The Shadow of the Supermassive Black Hole in the Center of the Milky Way
报告人
Yosuke Mizuno(水野陽介)
EHT合作组理论和模拟工作组组长
李政道学者
物理与天文学院长聘教轨副教授
报告时间
2022年5月18日(周三)18:30
主办方
上海交通大学李政道研究所
直播二维码
报告人介绍
Yosuke Mizuno is T.D. Lee Fellow and Associate Professor at Tsung-Dao Lee Institute in Shanghai Jiao Tong University. He obtained a PhD from Kyoto University in 2004. He was a postdoc at Department of Astronomy, Kyoto University, Japan (2004-2005), NASA postdoctoral program fellow at NASA Marshall space flight center, USA (2005-2008), research scientist at University of Alabama in Huntsville, USA (2008-2011), associate research scholar at National Tsing-Hua University, Taiwan, China (2011-2014), and research associate at Goethe University Frankfurt, Germany (2014-2020). He joined Tsung-Dao Lee Institute on October 2020. He is a Theory & Simulation Working Group coordinator (2017-present) on Event Horizon Telescope collaboration. He has worked on relativistic astrophysics, plasma astrophysics, and high-energy astrophysics by using numerical simulations. He has received a number of awards, including 2019 Breakthrough Prize in Fundamental Physics and Einstein Medal 2020 under EHT collaboration.
本讲坛预计20:00结束,之后主讲人将继续进行题为Testing Astrophysical Models from the Shadow of the Galactic Center Black Hole 的Colloquim,欢迎继续观看。
报告摘要
We present the first Event Horizon Telescope (EHT) observations of Sagittarius A* (Sgr A*), the Galactic center source associated with a supermassive black hole.
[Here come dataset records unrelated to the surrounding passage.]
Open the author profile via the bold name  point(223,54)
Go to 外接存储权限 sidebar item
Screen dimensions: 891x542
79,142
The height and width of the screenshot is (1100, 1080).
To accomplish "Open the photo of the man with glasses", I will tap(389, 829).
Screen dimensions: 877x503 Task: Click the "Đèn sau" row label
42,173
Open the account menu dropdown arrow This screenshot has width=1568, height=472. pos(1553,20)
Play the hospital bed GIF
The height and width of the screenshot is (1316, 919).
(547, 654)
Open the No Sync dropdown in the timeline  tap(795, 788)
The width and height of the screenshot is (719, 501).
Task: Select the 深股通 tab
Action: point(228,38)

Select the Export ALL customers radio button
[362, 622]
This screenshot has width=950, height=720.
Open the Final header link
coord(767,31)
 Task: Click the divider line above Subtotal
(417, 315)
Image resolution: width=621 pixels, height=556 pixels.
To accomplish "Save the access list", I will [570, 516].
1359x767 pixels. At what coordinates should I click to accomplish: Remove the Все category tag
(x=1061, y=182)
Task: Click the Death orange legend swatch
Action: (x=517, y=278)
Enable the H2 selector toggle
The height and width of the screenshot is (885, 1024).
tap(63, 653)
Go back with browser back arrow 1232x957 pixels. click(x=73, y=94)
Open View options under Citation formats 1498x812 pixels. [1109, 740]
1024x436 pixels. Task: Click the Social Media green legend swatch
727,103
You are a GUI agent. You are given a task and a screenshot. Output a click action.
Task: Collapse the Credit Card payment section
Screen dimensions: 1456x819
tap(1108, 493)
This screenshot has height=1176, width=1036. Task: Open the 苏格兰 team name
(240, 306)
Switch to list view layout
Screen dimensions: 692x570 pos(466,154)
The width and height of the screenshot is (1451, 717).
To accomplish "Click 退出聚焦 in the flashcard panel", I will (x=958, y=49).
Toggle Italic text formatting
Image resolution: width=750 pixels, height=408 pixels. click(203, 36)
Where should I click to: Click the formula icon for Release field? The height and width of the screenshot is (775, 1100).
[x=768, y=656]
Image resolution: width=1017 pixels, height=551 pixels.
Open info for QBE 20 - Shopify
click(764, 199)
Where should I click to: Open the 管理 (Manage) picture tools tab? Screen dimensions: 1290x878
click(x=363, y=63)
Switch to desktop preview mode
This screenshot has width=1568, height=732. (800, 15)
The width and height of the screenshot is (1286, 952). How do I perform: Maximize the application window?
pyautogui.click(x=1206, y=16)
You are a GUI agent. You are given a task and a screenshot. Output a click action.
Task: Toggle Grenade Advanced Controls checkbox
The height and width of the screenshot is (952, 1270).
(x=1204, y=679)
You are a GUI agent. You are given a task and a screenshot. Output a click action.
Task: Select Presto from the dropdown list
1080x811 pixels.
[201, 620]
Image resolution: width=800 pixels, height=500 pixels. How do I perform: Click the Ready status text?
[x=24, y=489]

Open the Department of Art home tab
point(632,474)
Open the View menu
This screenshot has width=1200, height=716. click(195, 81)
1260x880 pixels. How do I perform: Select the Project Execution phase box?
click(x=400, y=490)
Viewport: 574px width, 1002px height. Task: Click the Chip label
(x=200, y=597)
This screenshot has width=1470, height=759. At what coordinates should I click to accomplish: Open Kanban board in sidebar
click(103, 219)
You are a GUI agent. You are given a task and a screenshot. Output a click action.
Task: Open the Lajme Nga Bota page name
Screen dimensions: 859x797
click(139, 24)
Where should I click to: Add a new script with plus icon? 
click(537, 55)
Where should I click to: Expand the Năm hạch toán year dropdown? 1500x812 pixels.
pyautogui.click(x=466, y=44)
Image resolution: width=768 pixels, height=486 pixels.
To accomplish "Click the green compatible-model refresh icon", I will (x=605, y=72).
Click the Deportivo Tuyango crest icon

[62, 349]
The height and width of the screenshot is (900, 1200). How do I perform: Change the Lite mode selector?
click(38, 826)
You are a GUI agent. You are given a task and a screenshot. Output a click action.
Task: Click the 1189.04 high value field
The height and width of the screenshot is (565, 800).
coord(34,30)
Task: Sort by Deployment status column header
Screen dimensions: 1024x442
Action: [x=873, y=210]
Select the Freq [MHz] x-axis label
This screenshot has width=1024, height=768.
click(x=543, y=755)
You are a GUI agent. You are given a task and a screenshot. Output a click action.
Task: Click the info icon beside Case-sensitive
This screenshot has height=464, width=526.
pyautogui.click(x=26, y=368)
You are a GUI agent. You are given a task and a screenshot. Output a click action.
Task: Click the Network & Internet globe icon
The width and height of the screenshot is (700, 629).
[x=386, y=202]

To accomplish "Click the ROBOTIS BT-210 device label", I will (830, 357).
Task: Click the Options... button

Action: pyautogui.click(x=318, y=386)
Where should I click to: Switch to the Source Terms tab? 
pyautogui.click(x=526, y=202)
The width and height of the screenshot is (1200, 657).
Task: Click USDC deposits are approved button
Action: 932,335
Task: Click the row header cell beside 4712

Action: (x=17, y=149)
These observations were conducted in 2017 using a global interferometric array of eight telescopes operating at a wavelength 1.3 mm. A variety of imaging and modeling analyses all support an image that is dominated by a bright, thick ring with a diameter of ~50 micro-arcsecond. Using a large suite of numerical simulations and model comparison, we demonstrate that the EHT images of Sgr A* are consistent with the expected appearance of a Kerr black hole with mass ∼4 million solar mass, which is inferred to exist at this location based on previous infrared observations of individual stellar orbits, as well as maser proper-motion studies. Our results provide direct evidence for the presence of a supermassive black hole at the center of the Milky Way. In this talk, I will compare with two EHT observed black hole shadows, M87 and Sgr A*.